Task details
Starting at the line that contains "You are a computer-use", copy every line to the end of the material below exactly, and omit the pictures.

⁂

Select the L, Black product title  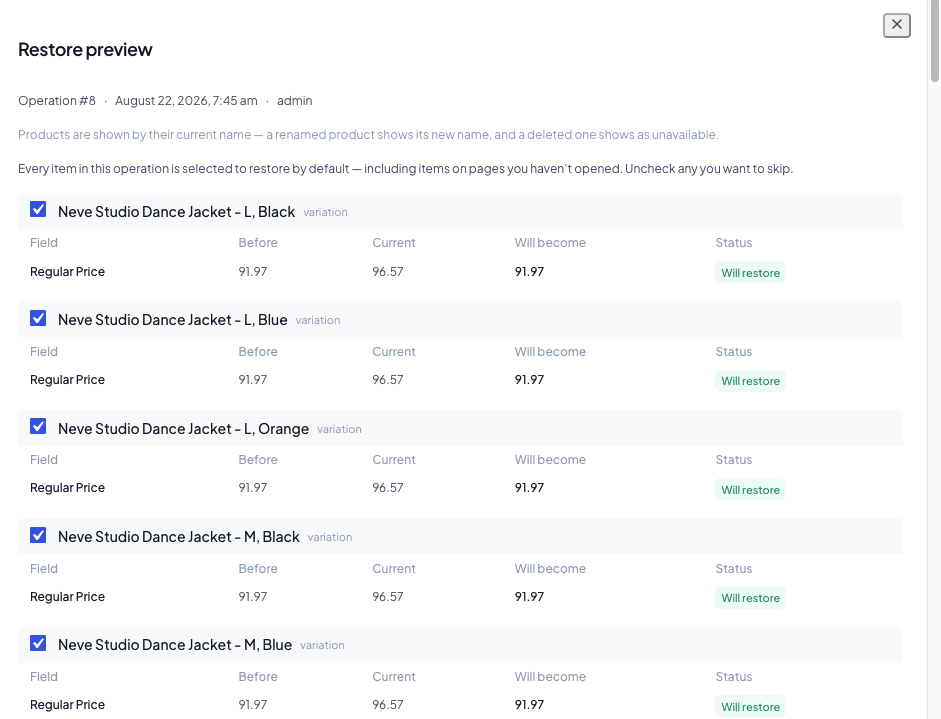pos(176,212)
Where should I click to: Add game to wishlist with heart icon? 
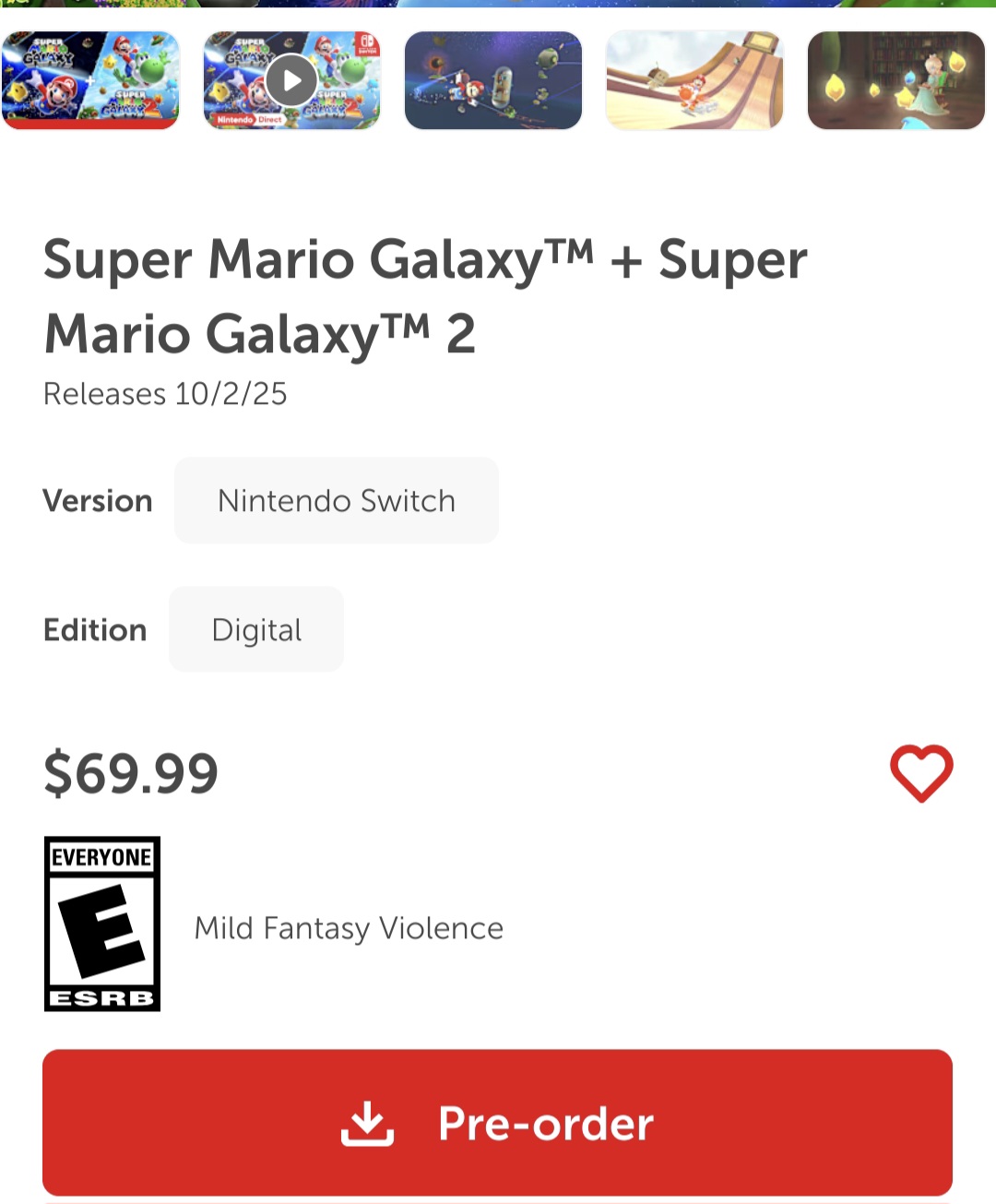point(921,773)
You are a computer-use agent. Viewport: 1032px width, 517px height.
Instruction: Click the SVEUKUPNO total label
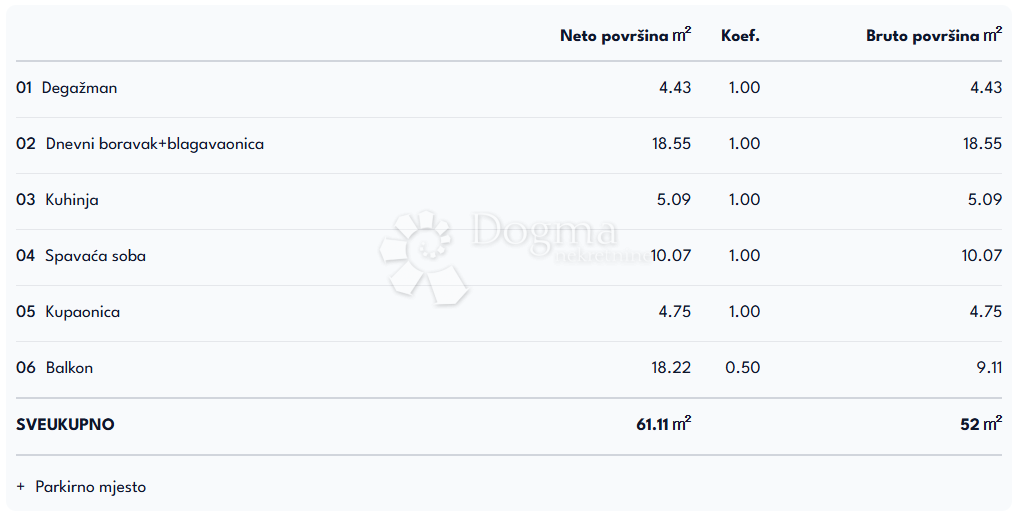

⁂

Exercise answer
You are a computer-use agent. Viewport: 1032px width, 517px height.
Instruction: Click the SVEUKUPNO total label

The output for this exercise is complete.